Ann M. Nardulli (November 28, 1948 – June 27, 2018) was an American endocrinologist known for her research into the role of estrogen in breast cancer.

Biography
Ann Wannemacher was born in 1948 in Morrison, Illinois, to Rita and Rudolph Wannemacher of Hooppole.

She received a Bachelor of Science degree in education at Northern Illinois University and taught elementary school in Addison before earning master's and doctoral degrees at the University of Illinois at Urbana–Champaign and completing postdoctoral work there in biochemistry.

Nardulli joined the university's lab run by Benita Katzenellenbogen, and eventually became a professor of the Department of Molecular and Integrative Physiology with her own lab, teaching and studying the effects of estrogen in women.

Notable research 
Nardulli's work concentrated on the specifics of estrogen activities, including the proteins it binds with, and the mechanisms that the hormone uses to manipulate chromatin and DNA. According to Katzenellenbogen,“Dr. Nardulli did pioneering work that identified the protein complexes with which the estrogen receptor associated, many previously unknown, and she and her laboratory associates went on to elucidate how these proteins collaborated with and modulated the activities of the estrogen receptor in breast cancer cells and tumors."Among the research topics explored by her team were the plasma membrane proteins and their effect on breast cancer cells as well as the proteins that these cells secrete. Later research focused on the brain and estrogen action in it.

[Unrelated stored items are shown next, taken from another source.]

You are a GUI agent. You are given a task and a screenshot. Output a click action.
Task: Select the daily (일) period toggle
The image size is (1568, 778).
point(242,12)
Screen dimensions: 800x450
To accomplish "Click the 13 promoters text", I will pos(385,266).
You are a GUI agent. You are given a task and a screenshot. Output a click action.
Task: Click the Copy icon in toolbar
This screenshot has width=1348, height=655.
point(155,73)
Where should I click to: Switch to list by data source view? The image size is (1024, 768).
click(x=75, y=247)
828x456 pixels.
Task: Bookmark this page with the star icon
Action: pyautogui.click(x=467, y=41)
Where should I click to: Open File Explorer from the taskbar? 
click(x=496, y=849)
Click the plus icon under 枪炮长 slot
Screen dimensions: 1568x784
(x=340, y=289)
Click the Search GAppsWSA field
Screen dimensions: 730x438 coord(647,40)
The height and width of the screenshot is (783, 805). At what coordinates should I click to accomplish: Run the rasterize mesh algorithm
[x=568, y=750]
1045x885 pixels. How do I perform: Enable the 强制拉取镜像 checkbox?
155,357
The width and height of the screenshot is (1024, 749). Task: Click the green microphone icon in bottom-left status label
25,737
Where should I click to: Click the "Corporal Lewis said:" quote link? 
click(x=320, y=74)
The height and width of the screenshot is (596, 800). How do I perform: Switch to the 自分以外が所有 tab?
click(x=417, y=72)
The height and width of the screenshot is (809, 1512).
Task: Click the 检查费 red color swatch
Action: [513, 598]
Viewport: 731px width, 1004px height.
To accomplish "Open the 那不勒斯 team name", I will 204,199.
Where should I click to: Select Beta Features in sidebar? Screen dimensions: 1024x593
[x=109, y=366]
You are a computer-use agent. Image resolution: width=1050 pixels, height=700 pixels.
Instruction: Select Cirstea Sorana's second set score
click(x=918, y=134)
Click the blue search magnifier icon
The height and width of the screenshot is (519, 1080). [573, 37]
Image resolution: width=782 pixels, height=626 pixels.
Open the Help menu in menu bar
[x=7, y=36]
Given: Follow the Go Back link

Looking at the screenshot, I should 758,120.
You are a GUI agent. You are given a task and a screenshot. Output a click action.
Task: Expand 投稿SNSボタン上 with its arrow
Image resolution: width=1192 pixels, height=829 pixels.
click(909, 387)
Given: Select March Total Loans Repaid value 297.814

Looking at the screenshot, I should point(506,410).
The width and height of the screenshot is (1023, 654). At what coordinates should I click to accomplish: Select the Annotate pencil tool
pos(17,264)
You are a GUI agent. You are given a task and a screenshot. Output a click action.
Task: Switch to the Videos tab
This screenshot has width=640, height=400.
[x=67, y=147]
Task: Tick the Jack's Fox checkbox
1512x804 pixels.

At the university, Nardulli "was particularly fond of spending time with the Hormone Chixx, a group of women from across campus who studied the effects of hormones in the body. She discovered that introducing students to the wonders of human physiology and endocrinology was extremely rewarding and was recognized for her teaching excellence."

Advocacy 
As an active member of the Endocrine Society, she served as "chair of the Advocacy and Public Outreach Core Committee and visited Washington, D.C., numerous times to meet with legislators on Capitol Hill and lobby for increased scientific research funding." She was also a member of the society's Scientific Statements Task Force and a member of the editorial board for the academic journal Endocrine Reviews and Molecular Endocrinology.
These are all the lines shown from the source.